Measurement of collisions between laser cooled cesium atoms and trapped cesium ions

TL;DR

This study measures the collision rate between ultracold cesium atoms and cesium ions in a hybrid trap, providing experimental data that aligns with theoretical predictions and also determining the photoionization cross section of cesium.

Contribution

The paper presents the first experimental measurement of the Cs-Cs+ collision rate coefficient in a hybrid trap, along with the determination of the cesium atom photoionization cross section at 473 nm.

Findings

Collision rate coefficient: 9.3 x 10^{-14} m^3/s

Photoionization cross section: 2.28 x 10^{-21} m^2

Agreement with theoretical calculations

Abstract

We report the measurement of collision rate coefficient for collisions between ultracold Cs atoms and low energy Cs+ ions. The experiments are performed in a hybrid trap consisting of a magneto-optical trap (MOT) for Cs atoms and a Paul trap for Cs+ ions. The ion-atom collisions impart kinetic energy to the ultracold Cs atoms resulting in their escape from the shallow MOT and, therefore, in a reduction in the number of Cs atoms in the MOT. By monitoring, using fluorescence measurements, the Cs atom number and the MOT loading dynamics and then fitting the data to a rate equation model, the ion-atom collision rate is derived.
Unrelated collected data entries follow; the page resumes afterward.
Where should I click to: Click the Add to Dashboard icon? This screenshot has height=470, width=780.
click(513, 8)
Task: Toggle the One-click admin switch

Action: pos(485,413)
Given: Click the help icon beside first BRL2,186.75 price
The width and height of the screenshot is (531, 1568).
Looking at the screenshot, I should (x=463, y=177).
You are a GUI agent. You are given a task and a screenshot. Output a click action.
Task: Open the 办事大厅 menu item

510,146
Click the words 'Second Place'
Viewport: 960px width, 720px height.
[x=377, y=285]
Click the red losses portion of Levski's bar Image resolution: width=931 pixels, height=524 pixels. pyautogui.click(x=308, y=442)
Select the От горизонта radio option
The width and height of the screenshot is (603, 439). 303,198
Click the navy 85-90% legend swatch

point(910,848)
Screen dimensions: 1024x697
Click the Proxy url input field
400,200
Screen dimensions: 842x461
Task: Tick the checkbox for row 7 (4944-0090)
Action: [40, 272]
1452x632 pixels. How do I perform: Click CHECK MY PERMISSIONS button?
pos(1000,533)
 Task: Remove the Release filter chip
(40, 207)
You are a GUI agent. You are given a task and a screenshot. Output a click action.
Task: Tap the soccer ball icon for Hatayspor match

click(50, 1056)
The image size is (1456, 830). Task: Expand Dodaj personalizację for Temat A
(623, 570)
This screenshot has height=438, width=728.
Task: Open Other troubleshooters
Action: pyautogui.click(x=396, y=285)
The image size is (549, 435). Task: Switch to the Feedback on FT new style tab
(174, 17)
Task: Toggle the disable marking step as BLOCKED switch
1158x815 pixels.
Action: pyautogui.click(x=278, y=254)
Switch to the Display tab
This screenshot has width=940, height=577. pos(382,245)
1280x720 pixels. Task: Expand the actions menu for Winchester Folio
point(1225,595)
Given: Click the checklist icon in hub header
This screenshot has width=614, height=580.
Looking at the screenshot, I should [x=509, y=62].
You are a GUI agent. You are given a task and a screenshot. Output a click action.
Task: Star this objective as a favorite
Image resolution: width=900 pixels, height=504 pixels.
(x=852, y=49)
The Cs-Cs+ collision rate coefficient $9.3(\pm0.4)(\pm1.2)(\pm3.5) \times 10^{-14}$ m$^{3}$s$^{-1}$, measured for an ion distribution with most probable collision energy of 95 meV ($\approx k_{B}.1100$ K), is in fair agreement with theoretical calculations. As an intermediate step, we also determine the photoionization cross section of Cs $6P_{3/2}$ atoms at 473 nm wavelength to be $2.28 (\pm 0.33) \times 10^{-21}$ m$^{2}$.